Hadrien était un homme bon, sage et à la connaissance accrue. Son statut d'Empereur le forçait à investir davantage la ville de Rome ou d'Athènes, voir même d'Alexandrie plutôt que de venir se perdre jusqu'à Hermopolis Magna. La vanité d'Antinoüs lui chuchotait à l'oreille que c'était grâce à lui que l'Empereur descendait si loin sur les rives du Nil, bravant les dangers de la nature et les brigands afin de se délecter de sa présence. L'orgueil étouffant l'éphèbe, ce dernier fut incapable de retenir un sourire sur ses lèvres.

Son long périple se solda enfin sur son arrivée auprès des berges du fleuve. Large de plusieurs encablures, une grande foule s'était déjà regroupée afin d'accueillir l'Empereur de ce peuple. Antinoüs préférait éviter de se précipiter sur les premières rives encore claire de monde le long des pontons, et voulait remonter au nord afin d'avoir une meilleure vue sur l'arrivée de son amant. Il poursuivit donc son chemin, évitant les curieux en longeant la grande rive du Nil afin de remonter jusqu'au port principal. Le soleil était haut, mais la fraîcheur de l'eau permettait de ne pas souffrir de sa chaleur. Antinoüs avait cependant hâte de pouvoir s'installer dans sa pirogue et de s'y reposer en attendant Hadrien. Son impatience pour l'embrasser, et lui raconter ses journées interminables de cours, commençait déjà à l'étouffer.

Qu'il avait hâte de retrouver ce regard brun caressant sa peau.

Alors qu'il s'approchait du grand ponton principal, Antinoüs dû faire des pieds et des mains pour fendre la foule compacte. Pressant sa besace de cuir tout contre lui, le jeune homme eu grande peine à s'approcher de la garde impériale. Ce ne fut qu'à grand renfort de coups de coude et de dédain que le jeune homme réussi à s'approcher du premier rang.

« Halte. » lui somma un garde tout proche. « Personne ne passe sans autorisation. »

« J'en ai une en ma possession. » justifia Antinoüs avant de fouiller dans sa précieuse besace. « Veuillez la vérifier. »

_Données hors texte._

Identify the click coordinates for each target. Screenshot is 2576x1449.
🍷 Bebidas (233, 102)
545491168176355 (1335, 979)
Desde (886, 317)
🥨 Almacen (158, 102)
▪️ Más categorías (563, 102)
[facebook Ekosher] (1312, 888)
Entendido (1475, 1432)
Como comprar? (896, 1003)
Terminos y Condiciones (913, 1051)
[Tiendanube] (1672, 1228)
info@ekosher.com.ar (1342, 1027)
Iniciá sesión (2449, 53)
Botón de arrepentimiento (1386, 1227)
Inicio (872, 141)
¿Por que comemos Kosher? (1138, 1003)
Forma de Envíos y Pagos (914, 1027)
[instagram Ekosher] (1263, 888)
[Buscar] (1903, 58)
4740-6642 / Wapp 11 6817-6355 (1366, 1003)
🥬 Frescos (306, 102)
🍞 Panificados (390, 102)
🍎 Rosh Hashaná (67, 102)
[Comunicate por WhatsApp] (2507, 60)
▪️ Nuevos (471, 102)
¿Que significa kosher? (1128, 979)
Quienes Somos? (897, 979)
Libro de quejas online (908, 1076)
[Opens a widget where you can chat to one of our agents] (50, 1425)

Le garde eu l'air septique, cependant il vérifia le papier tendu par l'éphèbe. Signé de la main d'Hadrien lui-même, ainsi que du sceau de Quintus Marcius Turbo, son général des armées le plus notables, le laisser-passer fit pâlir le gardien. Il redonna l'attestation à Antinoüs, se confondant en excuse, avant de sommer son escouade de laisser passer le jeune homme.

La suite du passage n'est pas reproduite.